Just as last year, at the strike of 6:00 when the doors opened, a flood of some of the most beautifully, creatively and elegantly dressed people came flooding into Sony Hall. Hosted by drag queen, a room that not minutes ago was filled with a few voices echoing across the hall as they tested mics was suddenly and immediately drowned out by a horde of people ready to celebrate a community long-deserving of the love they pour into this world.


It took some time to calm the excited crowd, but as soon as the award shows’ host, Drag Queen Miss Peppermint, American actress, singer, songwriter, and activist, took hold of that mic all eyes and ears were on her on the stage. With some quick-witted jabs at the audience and perfectly timed gay jokes, she had the crowd ready for the night. 

With 25 categories to win from broken down from gay, lesbian, trans, and bi from speculative fiction, romance, erotica, memoir, drama and poetry, the award ceremony celebrated queer voices across the country for three entire hours (not counting the hour-long cocktail hours before and after the award ceremony).
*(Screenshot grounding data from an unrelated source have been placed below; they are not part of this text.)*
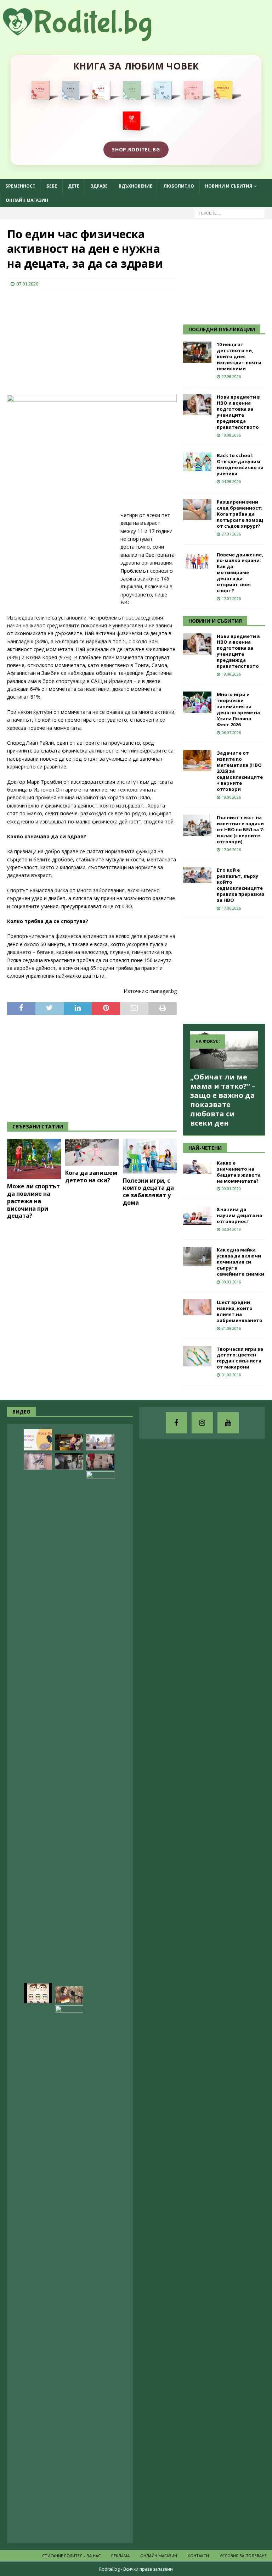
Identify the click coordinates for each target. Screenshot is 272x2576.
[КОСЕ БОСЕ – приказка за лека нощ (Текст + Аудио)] (38, 1439)
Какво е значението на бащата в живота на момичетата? (239, 1172)
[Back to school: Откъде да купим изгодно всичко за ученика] (197, 462)
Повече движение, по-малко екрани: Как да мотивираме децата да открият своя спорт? (240, 572)
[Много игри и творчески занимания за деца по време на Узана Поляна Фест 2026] (197, 702)
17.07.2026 (231, 598)
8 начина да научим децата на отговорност (239, 1215)
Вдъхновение (135, 186)
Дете (73, 186)
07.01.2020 (27, 284)
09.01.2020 (231, 1188)
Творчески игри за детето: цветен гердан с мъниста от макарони (240, 1358)
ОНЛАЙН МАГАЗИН (27, 200)
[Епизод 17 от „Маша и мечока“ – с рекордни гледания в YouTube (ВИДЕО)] (69, 1442)
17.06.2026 (231, 849)
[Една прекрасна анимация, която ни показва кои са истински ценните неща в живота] (100, 1442)
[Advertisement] (60, 340)
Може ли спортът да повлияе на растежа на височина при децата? (33, 1201)
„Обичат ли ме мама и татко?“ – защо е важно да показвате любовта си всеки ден (222, 1100)
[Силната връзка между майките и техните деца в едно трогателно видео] (69, 1461)
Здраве (99, 186)
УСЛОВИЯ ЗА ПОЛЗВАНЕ (243, 2555)
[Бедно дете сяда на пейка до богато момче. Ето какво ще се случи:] (100, 1737)
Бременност (20, 186)
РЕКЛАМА (120, 2555)
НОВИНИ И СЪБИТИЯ (215, 620)
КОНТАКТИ (198, 2555)
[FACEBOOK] (176, 1422)
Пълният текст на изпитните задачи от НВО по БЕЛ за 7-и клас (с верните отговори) (240, 829)
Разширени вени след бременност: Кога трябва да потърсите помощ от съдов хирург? (240, 514)
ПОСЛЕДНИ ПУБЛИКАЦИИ (221, 329)
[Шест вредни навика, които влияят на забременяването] (197, 1307)
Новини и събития (228, 186)
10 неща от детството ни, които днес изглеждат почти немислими (239, 356)
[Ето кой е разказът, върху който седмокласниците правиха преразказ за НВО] (197, 875)
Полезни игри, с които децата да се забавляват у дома (148, 1191)
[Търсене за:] (229, 212)
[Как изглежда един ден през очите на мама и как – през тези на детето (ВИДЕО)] (38, 1461)
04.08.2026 (231, 481)
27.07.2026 (231, 534)
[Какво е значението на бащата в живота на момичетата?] (197, 1167)
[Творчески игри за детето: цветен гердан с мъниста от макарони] (197, 1356)
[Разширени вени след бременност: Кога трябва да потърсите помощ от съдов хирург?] (197, 509)
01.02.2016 (231, 1374)
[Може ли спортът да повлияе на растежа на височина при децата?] (34, 1159)
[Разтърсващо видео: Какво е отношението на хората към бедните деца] (100, 1462)
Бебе (51, 186)
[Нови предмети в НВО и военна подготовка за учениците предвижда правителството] (197, 404)
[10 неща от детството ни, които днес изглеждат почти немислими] (197, 352)
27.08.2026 (231, 376)
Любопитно (178, 186)
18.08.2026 (231, 435)
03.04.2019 (231, 1229)
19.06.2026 (231, 797)
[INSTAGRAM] (202, 1422)
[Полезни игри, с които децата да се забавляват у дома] (150, 1156)
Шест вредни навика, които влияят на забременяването (239, 1311)
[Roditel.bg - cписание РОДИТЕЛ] (88, 36)
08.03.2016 (231, 1281)
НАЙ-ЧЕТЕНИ (205, 1147)
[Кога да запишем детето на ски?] (92, 1152)
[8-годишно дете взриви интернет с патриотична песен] (69, 1994)
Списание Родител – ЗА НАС (71, 2555)
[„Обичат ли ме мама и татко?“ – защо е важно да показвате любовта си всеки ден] (223, 1050)
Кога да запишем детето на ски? (91, 1176)
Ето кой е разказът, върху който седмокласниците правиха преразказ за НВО (241, 885)
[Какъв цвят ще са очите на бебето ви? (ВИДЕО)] (38, 1993)
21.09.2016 (231, 1328)
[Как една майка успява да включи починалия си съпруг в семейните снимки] (197, 1256)
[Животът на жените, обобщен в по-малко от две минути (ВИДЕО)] (69, 2271)
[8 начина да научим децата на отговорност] (197, 1215)
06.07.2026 (231, 732)
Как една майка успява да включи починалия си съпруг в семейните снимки (240, 1262)
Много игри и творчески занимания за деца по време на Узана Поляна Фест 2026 (238, 709)
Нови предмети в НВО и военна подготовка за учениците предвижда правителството (238, 412)
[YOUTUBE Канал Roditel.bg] (228, 1422)
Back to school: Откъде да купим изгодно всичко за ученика (240, 464)
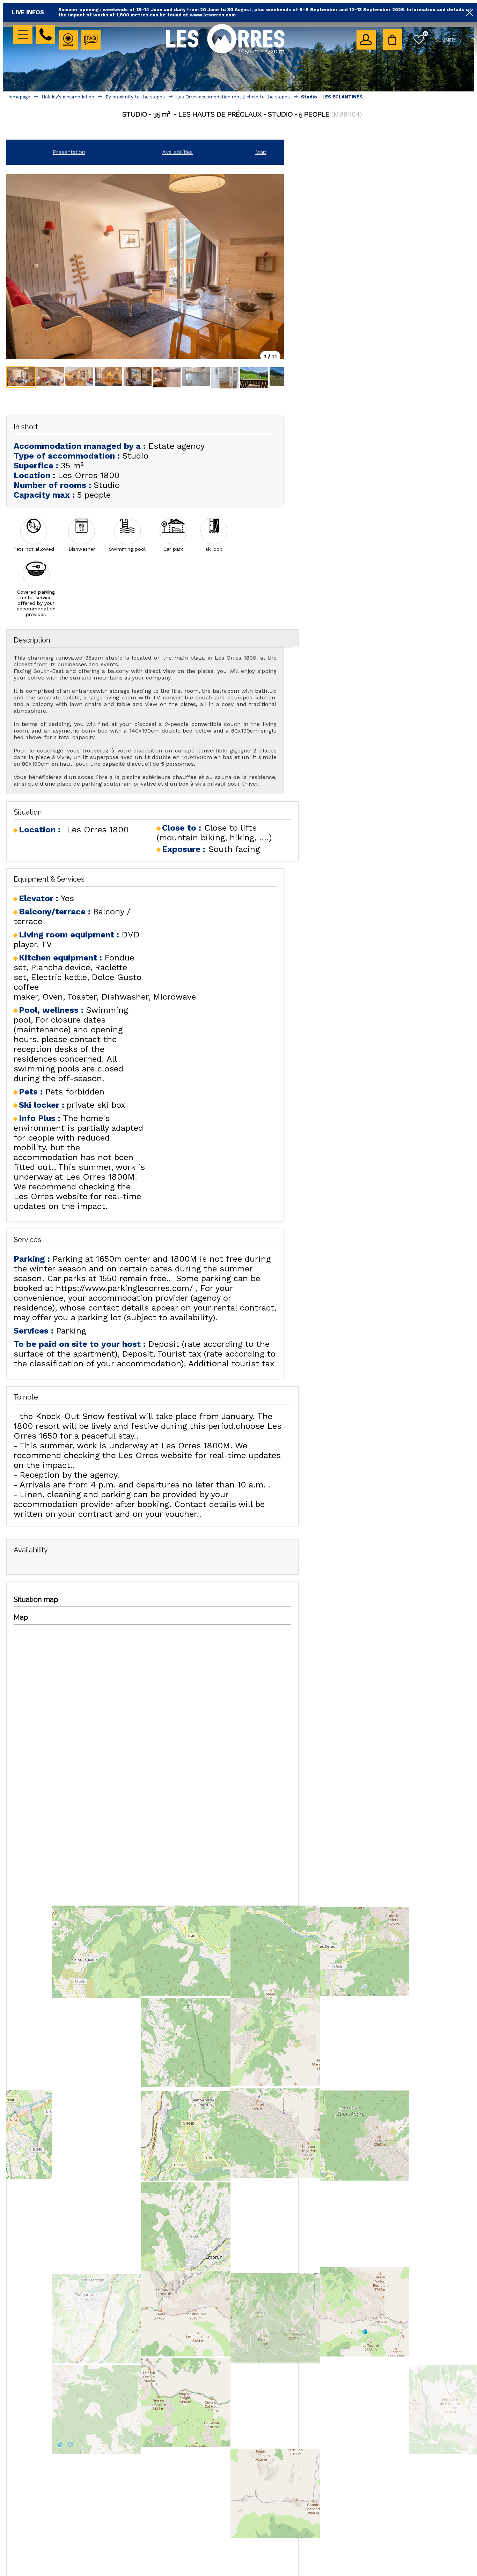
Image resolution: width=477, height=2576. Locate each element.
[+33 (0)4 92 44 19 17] (45, 34)
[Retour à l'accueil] (225, 53)
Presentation (69, 152)
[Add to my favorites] (242, 129)
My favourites (425, 33)
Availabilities (177, 152)
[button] (392, 39)
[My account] (366, 40)
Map (260, 152)
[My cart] (392, 39)
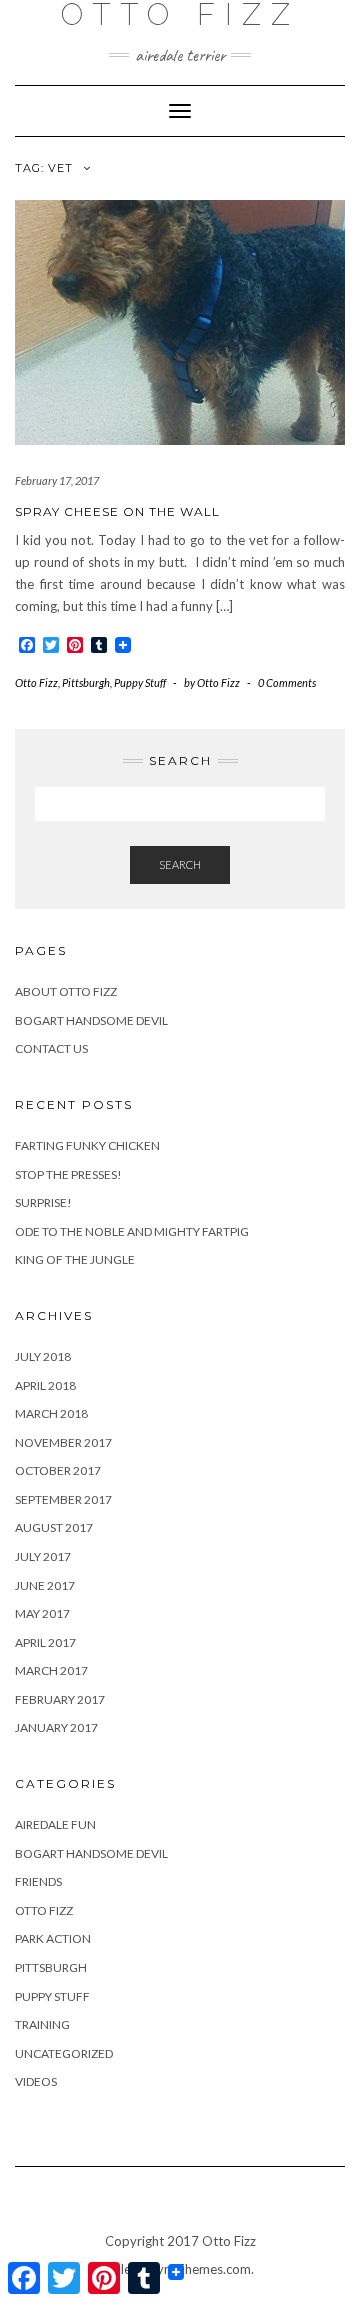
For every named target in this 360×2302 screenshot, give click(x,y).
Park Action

It was a night of cheerful laughing, joyful screams and impactful speeches discussing the importance of queer representation in the literary award, the attack on LGBTQ+ people—specifically trans lives—globally right now, and, most importantly, the genocides being committed in different countries over the world and the ways in which that intersects with queer liberation politics.

Along with the 25 categories writers can win from, Lambda Literary also gives out five special awards, now seven this year with the introduction of two new awards. The awards are the Randall Kenan Prize for Black LGBTQ Fiction; Jeanne Códova Prize for Lesbian/Queer Nonfiction; Judith A. Markowtiz Award for Exceptional New LGBTQ Writers; Jim Duggins, PhD Outstanding Mid-Career Novelist Prize; The J. Michael Samuel Prize for Emerging Writers Over 50; and the two new awards of this year, The Denneny Award for Editorial Excellence and The Pat Holt Prize for Critical Arts Writing. 

Despite being backstage (so to speak, even though I was technically all the way in the back of the hall facing the stage, but I digress), I felt front and center and completely involved in the process. In some ways, I had one of the more important jobs there and that was being the calming, welcoming face and smile presenters needed to gather their thoughts to go up on stage and speak to a hall packed with people, a task even the most confident of people get nervous to do. Not much different from being a part-time bartender. 

The award ceremony concluded at 10:00 PM, and immediately the party started within Sony Hall. The lights were dimmed, the music was blasted and the disco ball above the crowd speckled light across the entire ceiling of the hall all while attendees danced as servers swerved in and out of the crowds serving cocktail food on platters.

Although during most events in the city where I go home, a bit socially drained from the events of the night and dreading the long trek back to Staten Island, I felt myself being reinvigorated by the crowd as people climbed up on stage and danced to the songs of Kylie Minogue, Cher and Britney Spears. I found myself enchanted by the moment, enchanted by so many beautiful queer souls in one place. I thought to myself, no wonder queer people surround themselves with style, art and elegance, because we fucking deserve it and if society isn’t going to give it to us, we’re going to make it ourselves.